JSUR Journal

Background

Cerebral palsy (CP) is the most common motor disorder of childhood, with a UK prevalence of approximately two per 1000 live births.(1) The Gross Motor Function Classification System (GMFCS) is a validated system that categories children living with CP into groups one to five based on their functional abilities.

(2) The National Institute for Health and Care Excellence (NICE) recommend a multi-disciplinary approach to the care of children living with CP.(1,3) This involves a team which can accommodate for the child’s individual needs; including paediatricians, surgeons, nurses, physiotherapists, occupational therapists, dietitians, psychologists, and speech and language therapists.(3) Furthermore, children should have access to specialist local or regional services such as paediatric neurodisability services [3].
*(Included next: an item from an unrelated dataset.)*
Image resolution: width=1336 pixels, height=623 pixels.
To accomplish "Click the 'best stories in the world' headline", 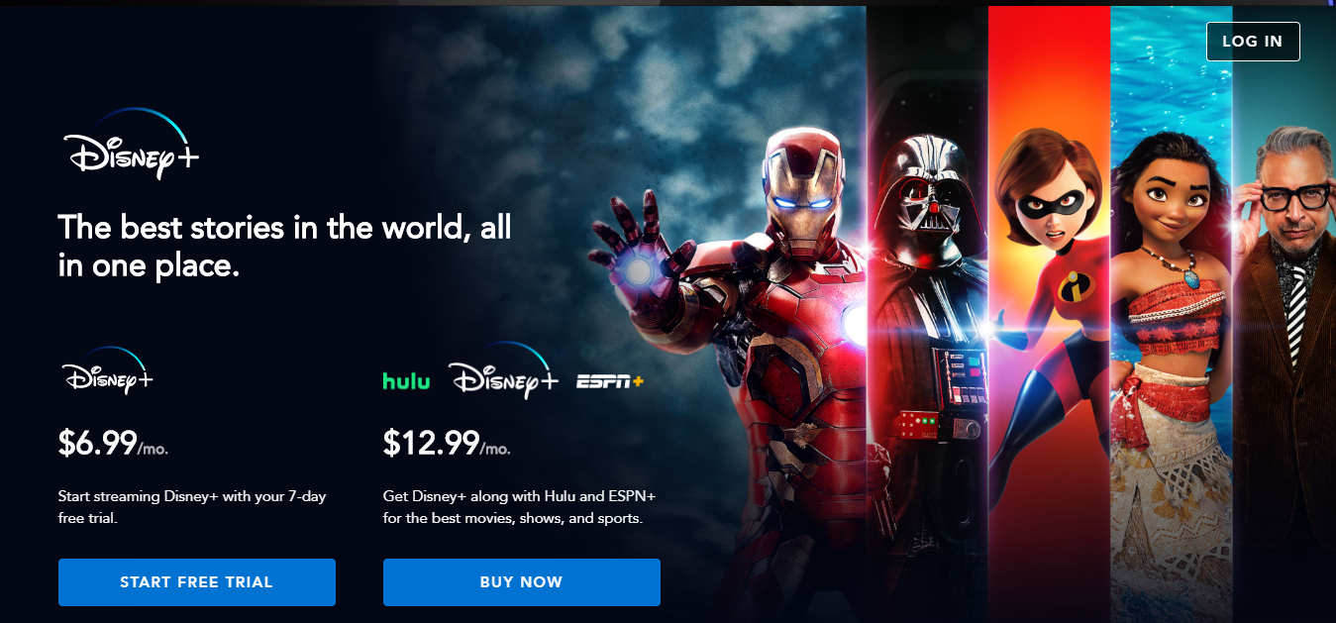I will click(285, 247).
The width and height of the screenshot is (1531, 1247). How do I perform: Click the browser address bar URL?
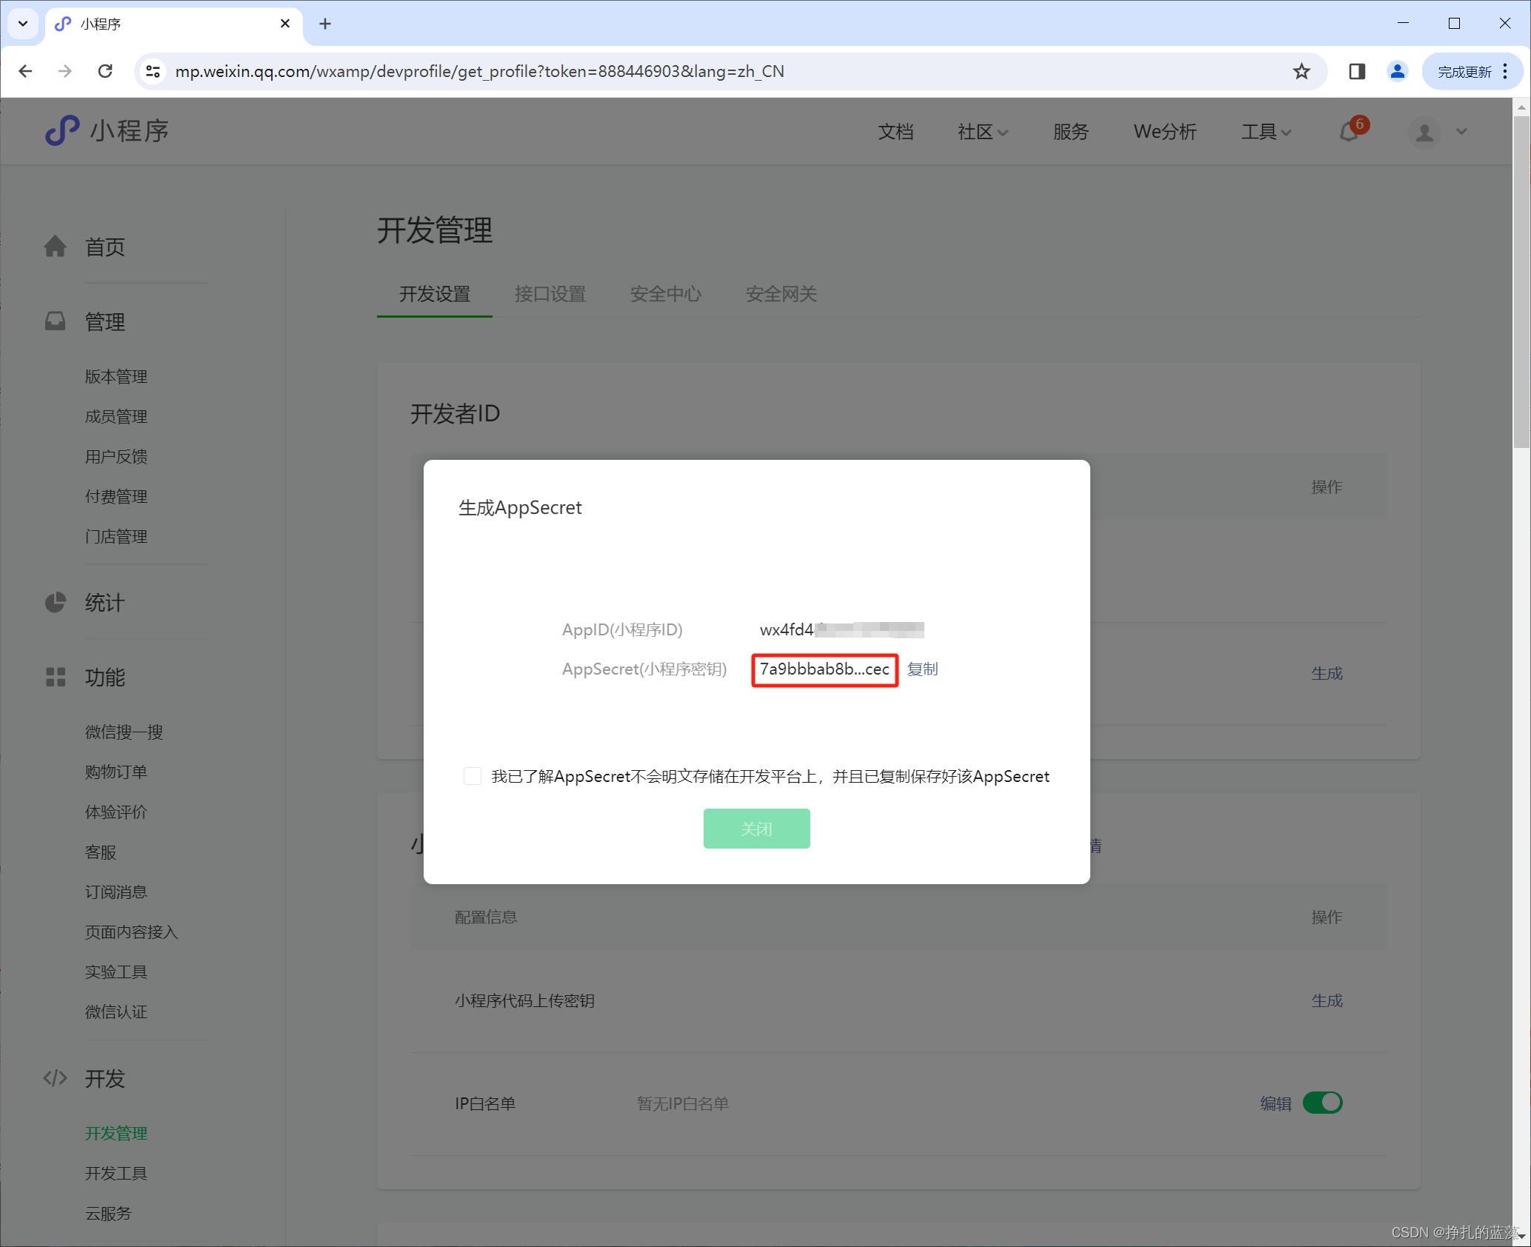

Physiotherapists constitute an integral part of these patients’ Multi-Disciplinary Team (MDT), and are often the professionals who have the initial and most frequent contact with the patient. (4) Physiotherapists aim to improve muscle strength and endurance, optimise function, and provide post-operative input where appropriate. (5,6) A systematic review and meta-analysis published in 2022 found that strength training in children and adolescents living with spastic CP had benefits for gross motor function, muscle strength, gait speed, balance, and maximum work resistance. (7) However, the benefits of strength training have shortlasting effects, and as such, the study found it was essential for the participants to have regular strength training sessions to maintain the positive effects over time.(7) Other studies have corroborated that strength training has a positive impact on function in these individuals, with some suggesting that it also improves symptoms such as fatigue and pain (8,9)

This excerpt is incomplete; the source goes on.